Saturday, September 20, 2014

Starfisher Days

I had a good 6 mile walk along the sea today remembering my Starfisher days in Oregon.  Very soon, I will be back there eight months a year, and here in San Diego four months a year.  Last week I was delighted to join writers Peggy Shumaker and David Romtvedt at Clerestory: Poems of the Mountain West, and John Steinbeck, Arthur Miller, and T.C. Boyle in Confrontation. Clerestory accepted "Meditation on Emptiness Between Universes," and Confrontation took "View of Modern War from Space Station."  Fish on!

Wednesday, September 10, 2014

Rumi Snow Cone


On my daily walks along the sea in San Diego, young ones sport neon-bright tattoos and hair streaks like they crashed into a giant snow cone stand that morphed into beautiful art such as eagles, roses, haiku, etc.  I want to ask, “Yeah, but why not put all those colors on your soul too, instead of just skin and hair?”

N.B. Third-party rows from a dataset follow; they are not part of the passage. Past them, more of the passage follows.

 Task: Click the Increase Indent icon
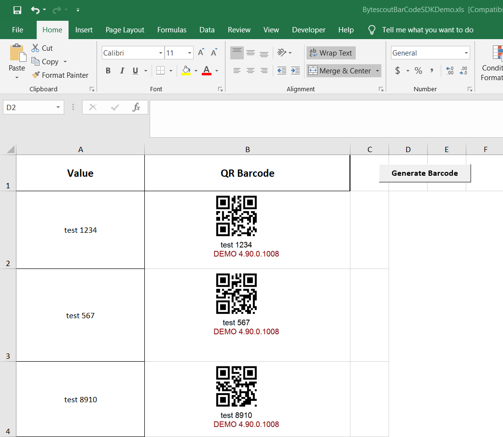[295, 71]
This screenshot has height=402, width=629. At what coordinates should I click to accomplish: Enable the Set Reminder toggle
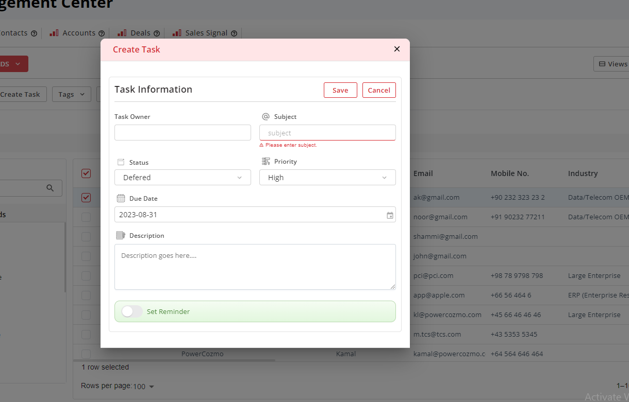pyautogui.click(x=132, y=311)
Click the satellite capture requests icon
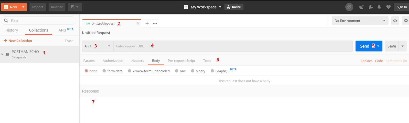 361,7
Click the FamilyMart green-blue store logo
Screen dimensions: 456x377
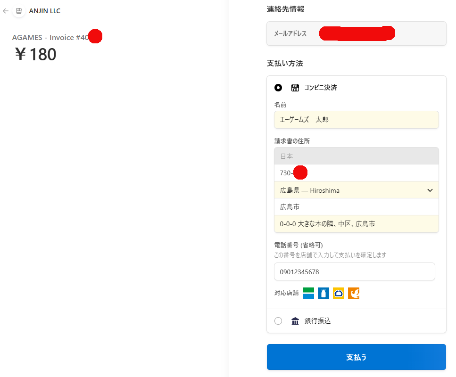coord(308,293)
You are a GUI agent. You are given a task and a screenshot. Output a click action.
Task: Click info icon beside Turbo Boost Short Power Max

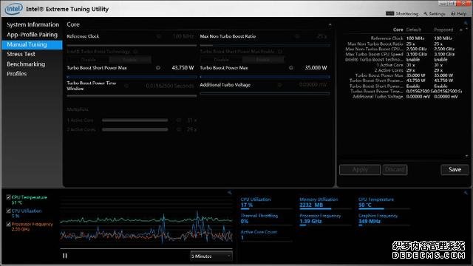point(158,68)
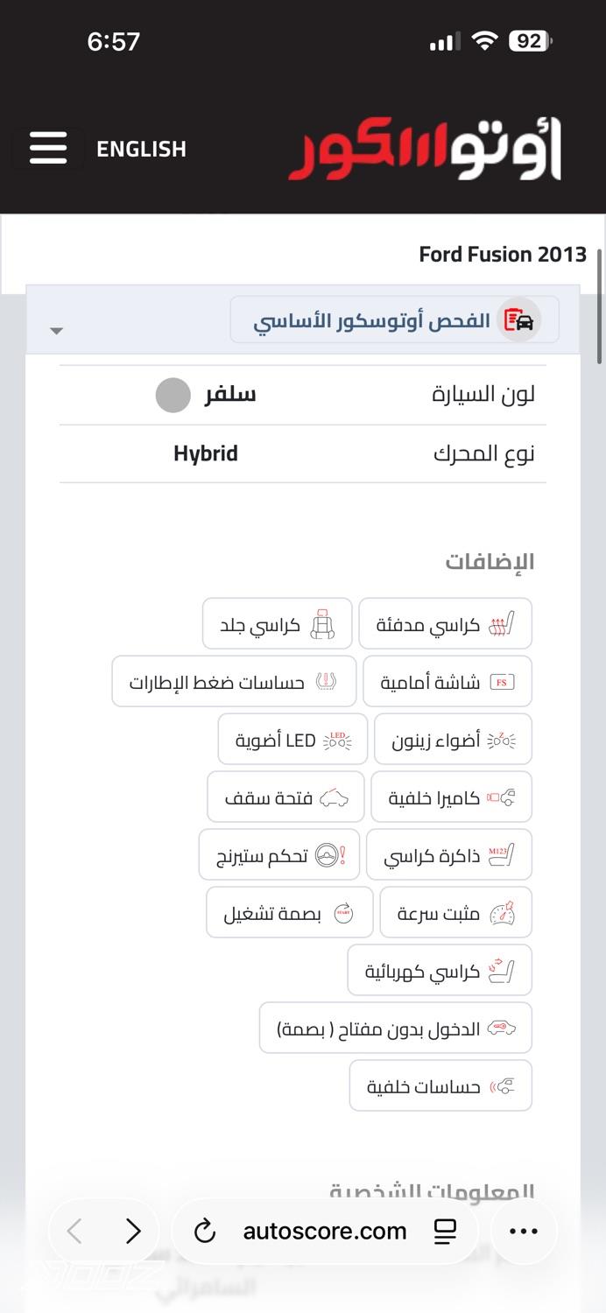Open the الفحص أوتوسكور الأساسي selector
Viewport: 606px width, 1313px height.
coord(394,319)
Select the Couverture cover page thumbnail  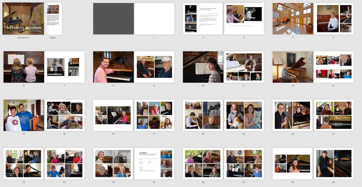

I imagine them saying, “Keep drinking your Jolt Cola, old man.”

I will.  Rumi is my Jolt Cola.

Speaking of California surf, here is my latest activist poem that appeared in Rivet: The Journal of Writing That Risks: “What I Can’t Say at My Neighbor’s Party Looking at a Map of the United States.”  In a related matter of media distortion, I watched the film Fed Up, which should be required-viewing for all students and parents.

Friday, September 5, 2014

Five Seabeck Poems

Thanks to Larry Kerschner, editor of Pacific Call, and Ellen Finkelstein, organizer for the Western Washington Fellowship of Reconciliation (WWFOR),  for publishing my "Five Seabeck Poems" I wrote July 3 through July 6 as a Friends of William Stafford Scholar at the "Speak Truth to Power" Fellowship of Reconciliation Seabeck Conference on Hood Canal in Washington.  I wanted to go because poet William Stafford and his wife Dorothy were FOR members since the 1940s.

Monday, September 1, 2014

Manifesto from Poet on a Dying Planet

Thanks to editor Crystal S. Gibbins of Split Rock Review for publishing my "Manifesto from Poet on a Dying Planet."  This online literary magazine was founded in 2012 in the Northwoods of Minnesota, "among log rollers, hikers, anglers, and dawn treaders" -- just my kind of place. The magazine's three issues have great poems by Cullen Bailey Burns, Charles Rafferty, Karen Skolfield, Michael Hettich, Dana Yost, Vivian Faith Prescott (image-poem), Amy Waugh, Grant Clauser, Nicholas A. White, Emily O'Neill, Emily Corwin, Barbara Draper, Mark Thalman, and John C. Mannone.

My poem in the current issue, "Bumper Sticker: Extinction is Forever," is meant to go with my "Manifesto . . ."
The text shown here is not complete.